Zusätzliche Gebühr im Revisionsverfahren nur bei konkreten Anhaltspunkten für die Durchführung einer Hauptverhandlung

von Dr. Hans-Jochem Mayer, veröffentlicht am 19.06.2019
Rechtsgebiete: Vergütungs- und Kostenrecht|1191 Aufrufe

Mit den Voraussetzungen, wann die zusätzliche Gebühr nach VV 4141 RVG entsteht, hat sich das OLG Celle im Beschluss vom 20.05.2019 – 2 Ws 141/19 - befasst und auf den Standpunkt gestellt, dass für das Entstehen der zusätzlichen Gebühr erforderlich ist, dass eine Revisionshauptverhandlung anberaumt wurde oder konkrete Anhaltspunkte dafür vorhanden sind, dass eine Hauptverhandlung durchgeführt worden wäre, wenn nicht die Revision zurückgenommen worden wäre. Ob eine Hauptverhandlung zu erwarten ist, lasse sich in der Regel erst beurteilen, wenn die Akten dem Revisionsgericht vorgelegt wurden.
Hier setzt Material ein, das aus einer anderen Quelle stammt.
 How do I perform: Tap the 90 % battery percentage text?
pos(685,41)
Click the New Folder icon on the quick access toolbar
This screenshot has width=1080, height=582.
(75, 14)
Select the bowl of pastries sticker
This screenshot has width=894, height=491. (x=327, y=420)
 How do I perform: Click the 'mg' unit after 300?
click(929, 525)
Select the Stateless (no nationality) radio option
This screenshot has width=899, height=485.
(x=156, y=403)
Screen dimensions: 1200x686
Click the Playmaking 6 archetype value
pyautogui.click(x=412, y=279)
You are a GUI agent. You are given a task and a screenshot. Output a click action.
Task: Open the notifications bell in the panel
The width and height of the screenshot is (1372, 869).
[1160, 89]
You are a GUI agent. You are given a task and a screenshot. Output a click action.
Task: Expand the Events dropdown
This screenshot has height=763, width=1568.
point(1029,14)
Die Anknüpfung der Gebühr an die bloße Revisionsrücknahme und das Vorlegen einer Revisionsbegründung widerspreche der gesetzgeberischen Intention, wonach eine Hauptverhandlung vermieden und die Honorierung intensiver und zeitaufwendiger Tätigkeiten des Verteidigers erfolgen solle.

Der Wortlaut der Norm jedoch gibt für diese Anforderungen keinerlei Grundlage.